Serious about gaining strength and muscle size? Ditch the low-carb diet 3 months ago

Serious about gaining strength and muscle size? Ditch the low-carb diet

You've probably heard of the whole 'no carbs before Marbs' mantra, stemming from reality TV

But in terms of boosting your training performance and gaining muscle mass, a low-carb diet is not the way to go.

Carbs are essential for energy production and are crucial for muscle repair and growth. Think twice about completely cutting out carbs if you're regularly venturing into the weights room. Here are a few further reasons why going low-carb is a bad idea.

Why carbs work

When you're weight training regularly, you need sufficient energy to fuel your body. This will help you fend off fatigue and also supply enough force to smash through a new PB in the squat rack. If you're focusing your training on a particular muscle group, such as biceps, shoulders or quads, your nutrition needs to help you repair and build these muscles.

Carbs are simply essential for this. They are the main food source of energy for your brain and body. When you eat a carb-based food, it breaks down into glucose. This glucose is then stored in your liver and muscles and used to fuel your workouts.

The Rock eats sushi around his workouts - are you going to tell him that he needs to cut back on carbs?


Therefore, it's highly likely you wouldn't perform as well in the gym on a low-carb diet.

With carbohydrates as the main energy source behind your workout, your body won't have to tap into its own protein stores (muscle mass) for fuel. Why would you want to sacrifice all those hard-earned gym efforts?

What the research says about low-carb diets

Research regarding different diets is continually being released and updated, meaning it can be quite confusing when you're deciding what to eat and not. However, there's a wealth of recent research which demonstrates the negatives of a low-carb diet.

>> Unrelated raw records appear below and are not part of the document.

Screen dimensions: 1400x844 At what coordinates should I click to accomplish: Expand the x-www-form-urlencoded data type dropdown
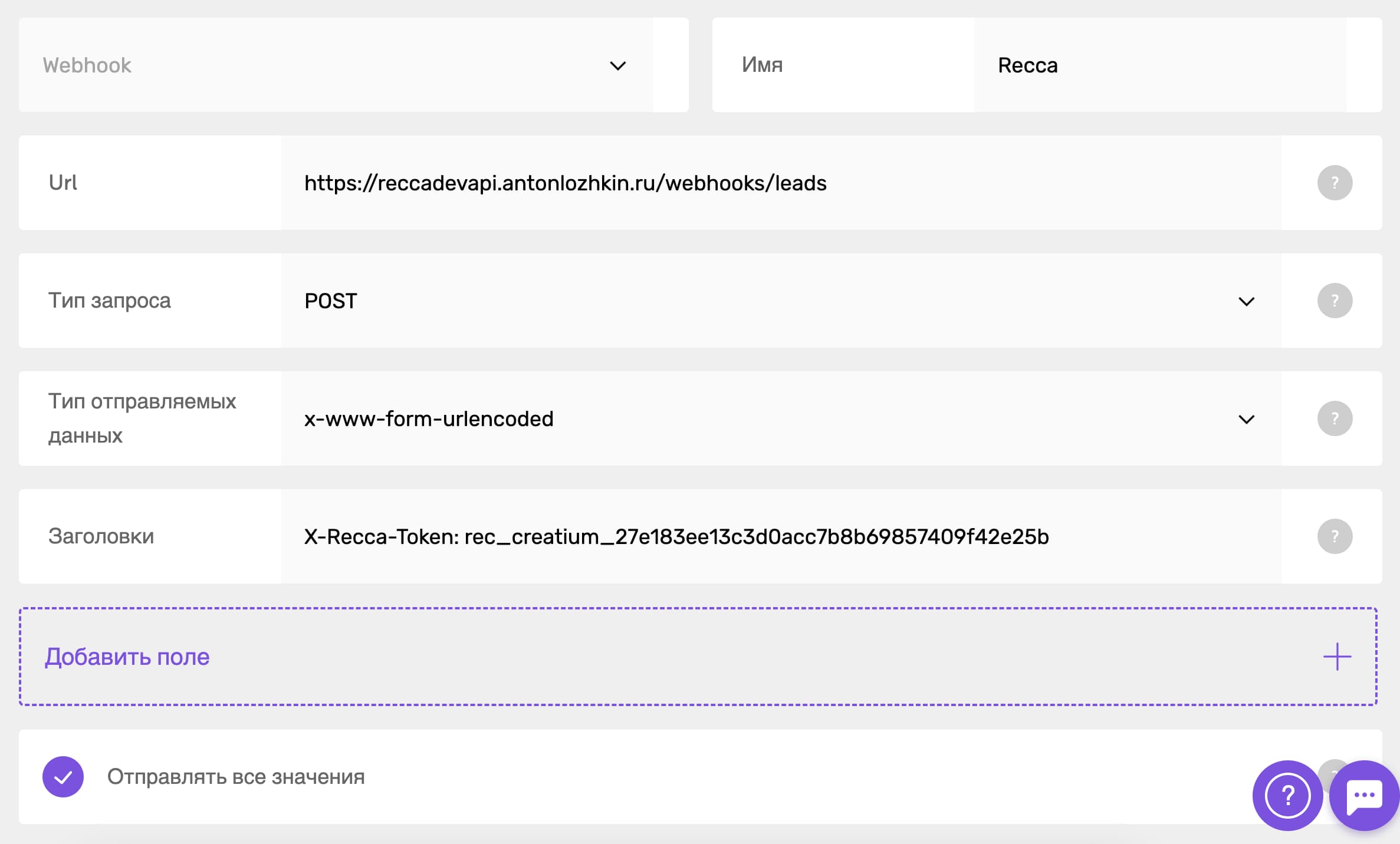coord(1246,418)
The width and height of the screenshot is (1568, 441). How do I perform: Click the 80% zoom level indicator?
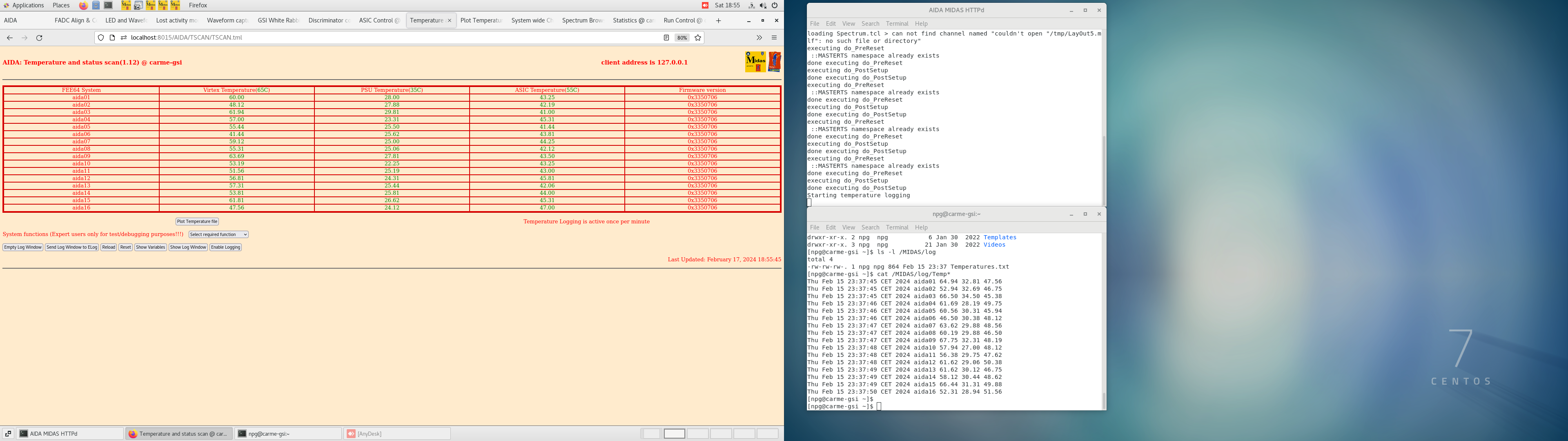pos(682,38)
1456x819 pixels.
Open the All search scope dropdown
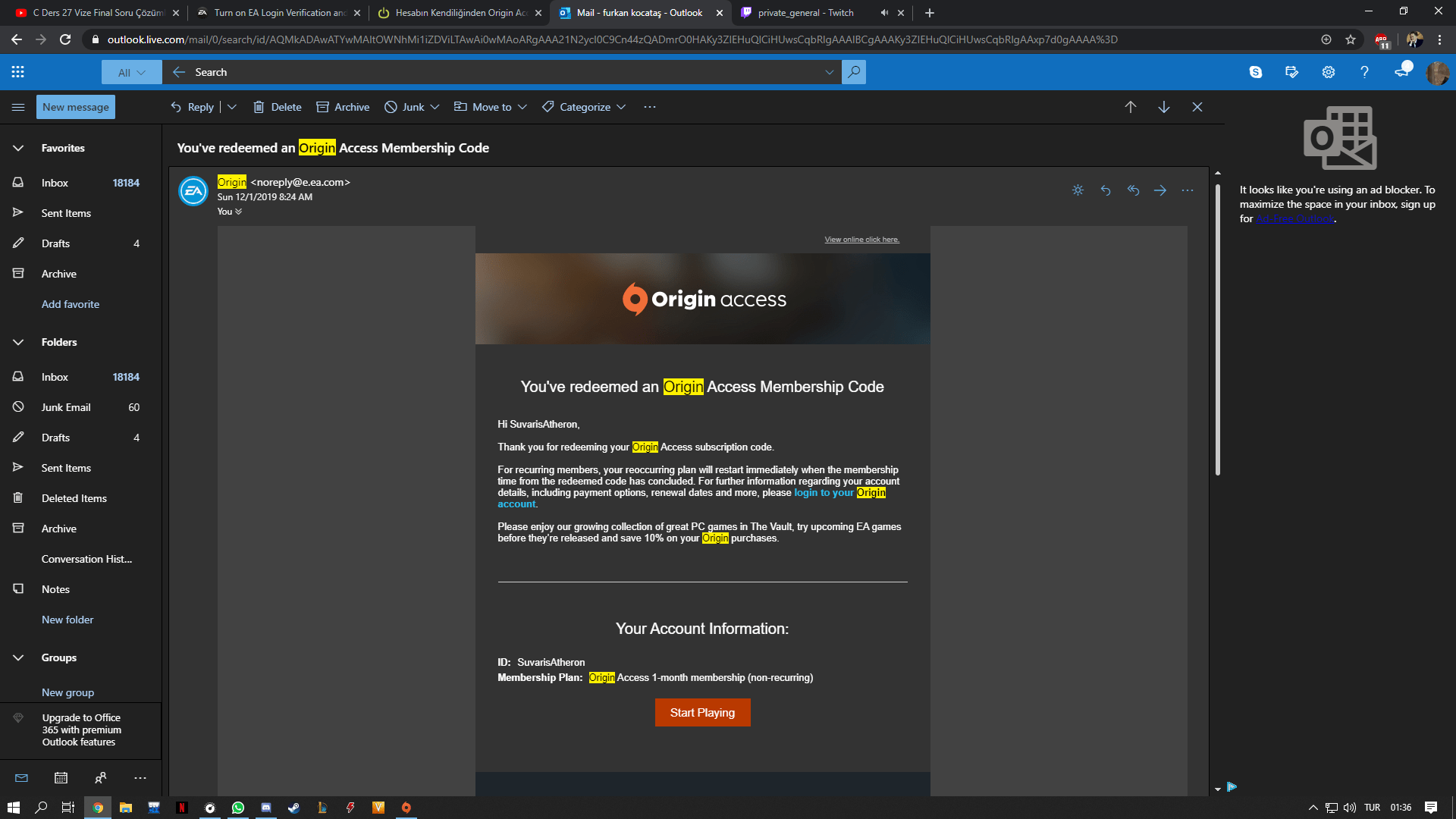131,72
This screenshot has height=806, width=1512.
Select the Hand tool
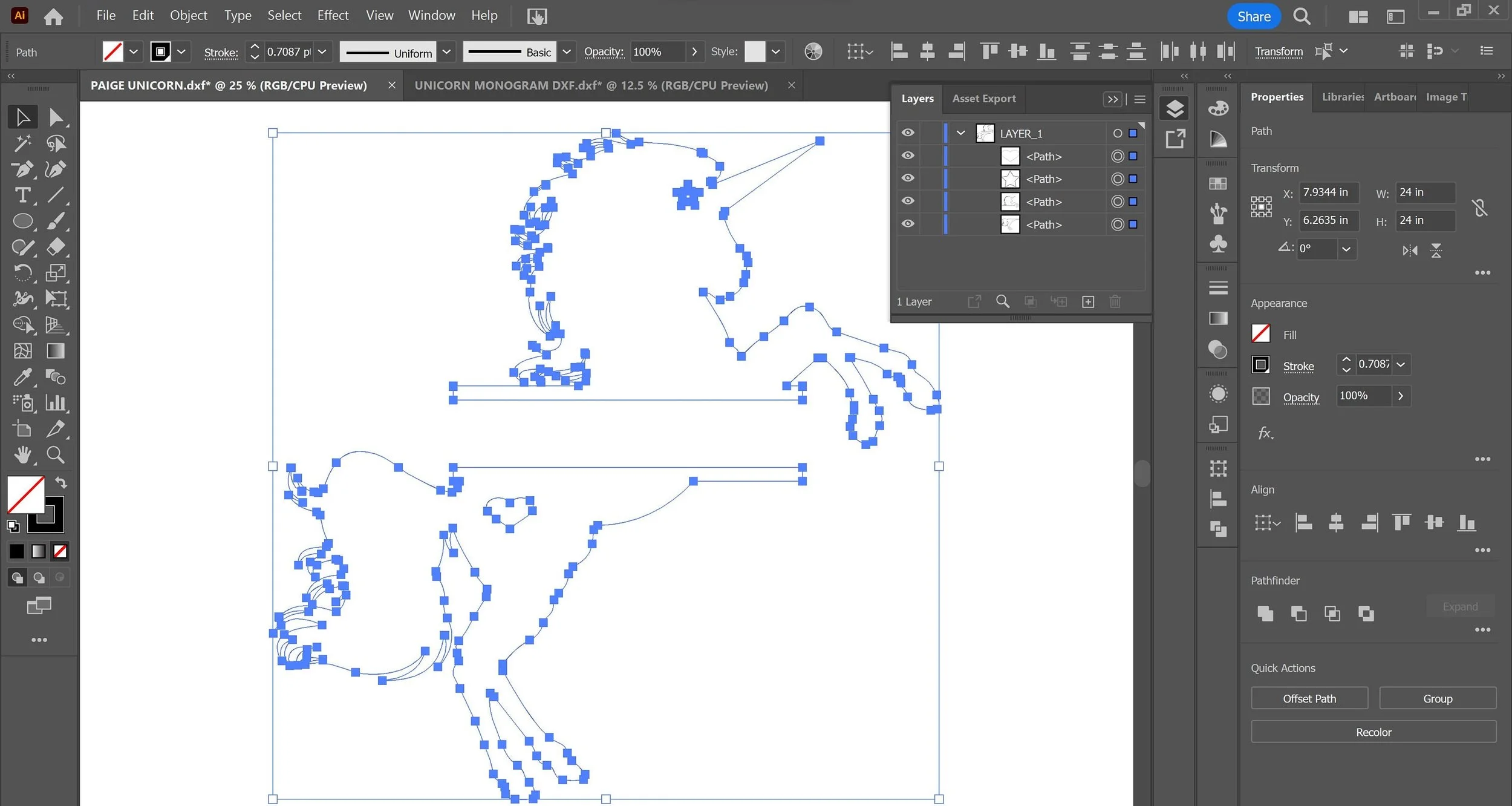[23, 455]
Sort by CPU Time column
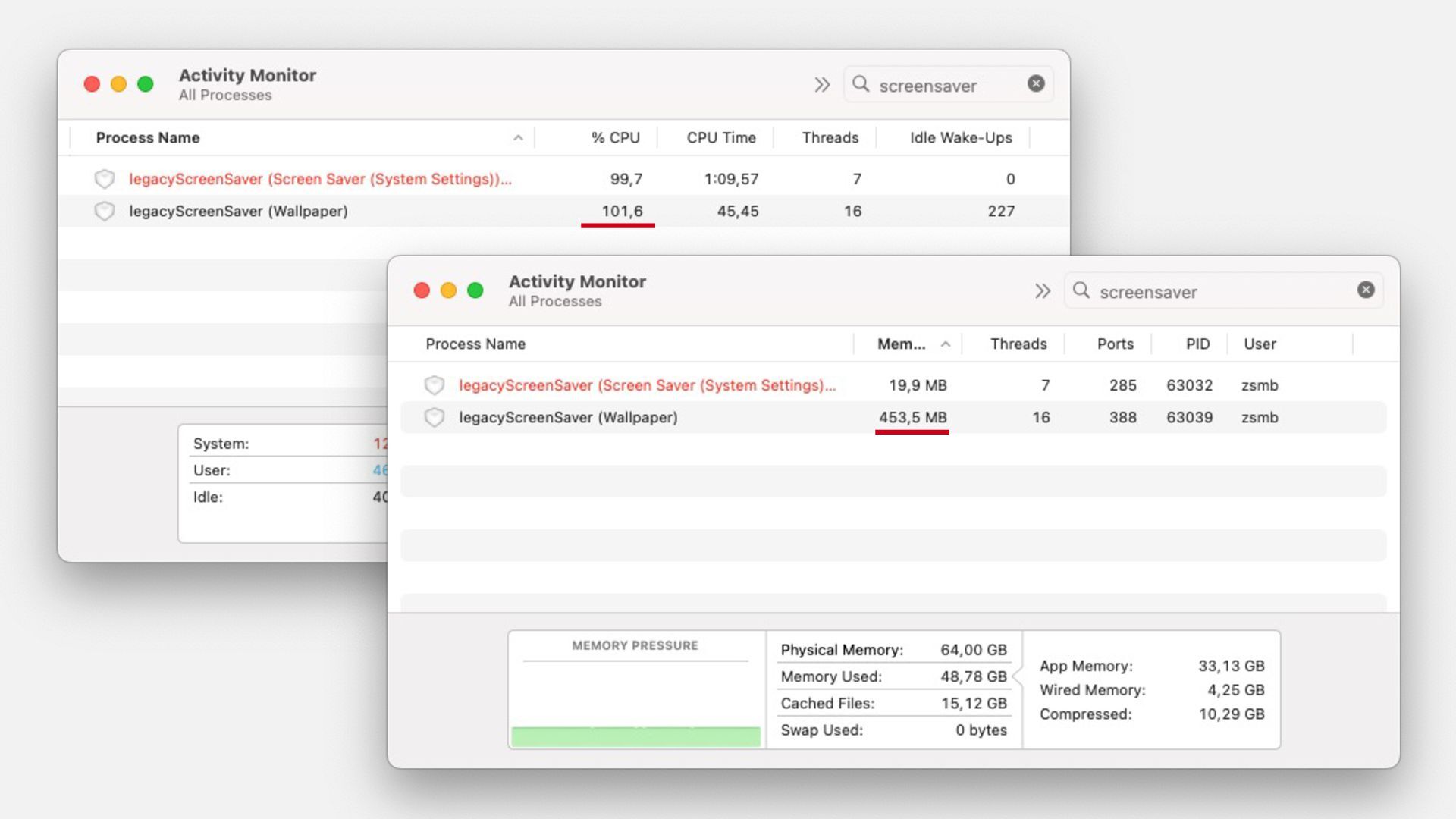 [x=720, y=138]
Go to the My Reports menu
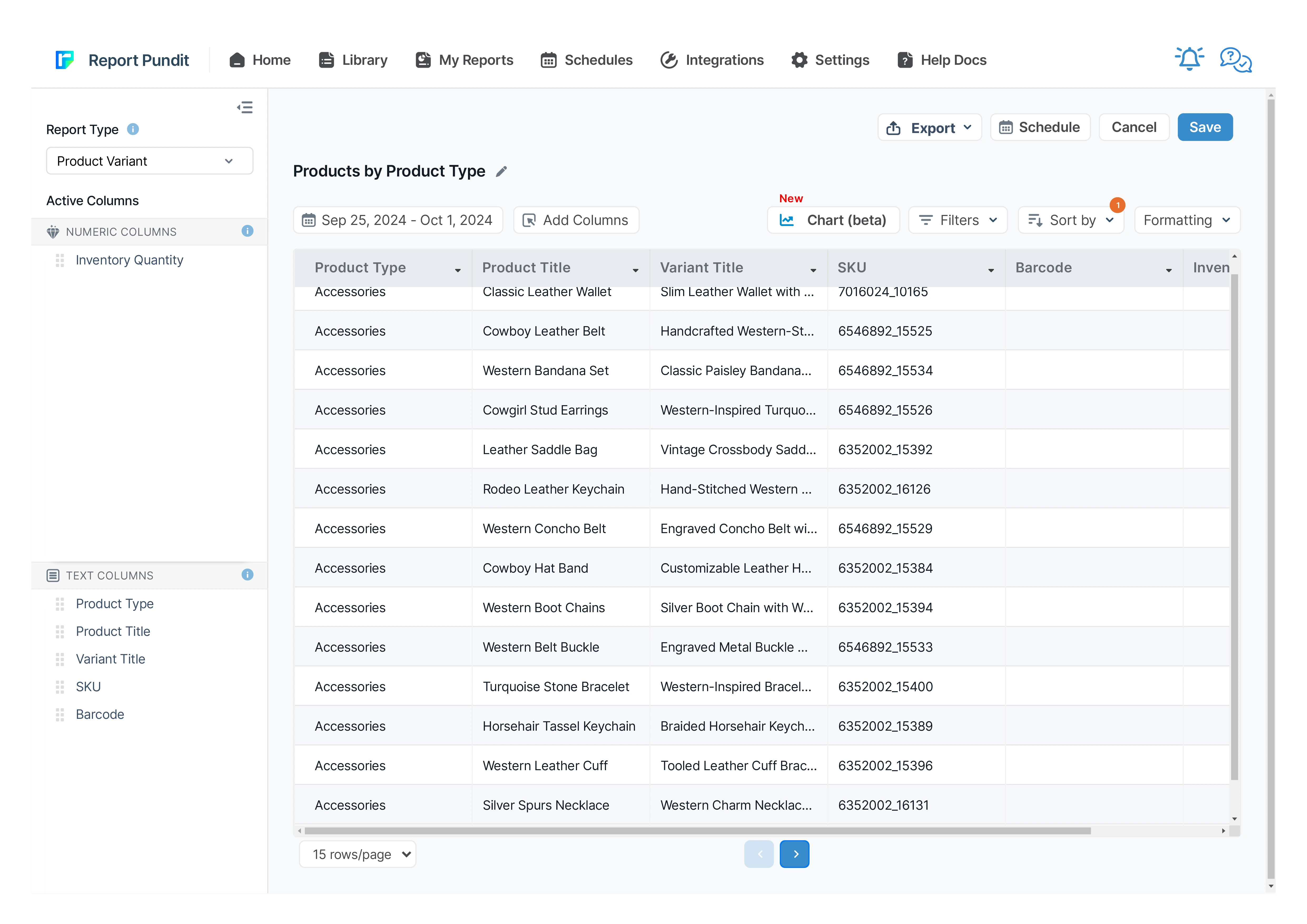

Results published in the Lancet Public Health reveal that eating a low-carb diet can shorten your lifespan. Scientists concluded that a 50-year-old person who consumes less than 30% carbs has a life expectancy of 79.1 years, but this rises to 82 years for someone who eats more than 65% carbs.

One study published in November 2018 showed that carbohydrates can play a big part in brain activity too. They found that a low-protein, high-carbohydrate diet could go as far as warding off dementia.

Instead, scientists are recommending maximising fibre intake, suggesting that people should be eating a minimum of 25g each day. This can be difficult to get used to, considering that two Weetabix only has 3g of fibre in and a thick slice of brown bread only has 2g.

What else should you remember when training?

Now you know the importance of carbs for fuelling training, it's worth remembering that your diet isn't the only factor to bear in mind when you want to get the most out of gym workouts.

In terms of preventing an injury, there are other steps to take to prevent injury:

  • Warm up: It's always a good idea to warm up properly before training. This increases your core temperature, while improving blood flow to muscles.
  • Stay hydrated: Water will also fuel your muscles, so it's essential to remain hydrated both before and after you train.
  • Rest days: Your impulse may be to hit the gym every single day, but rest days are equally as important. They allow your muscles to rebuild and prepare for the next workout.
  • Treating injuries: Sprains can be common when exercising, as can injured muscles. Often, it's inflammation that causes muscle pain, so treat these with pain relief gels to reduce the pain.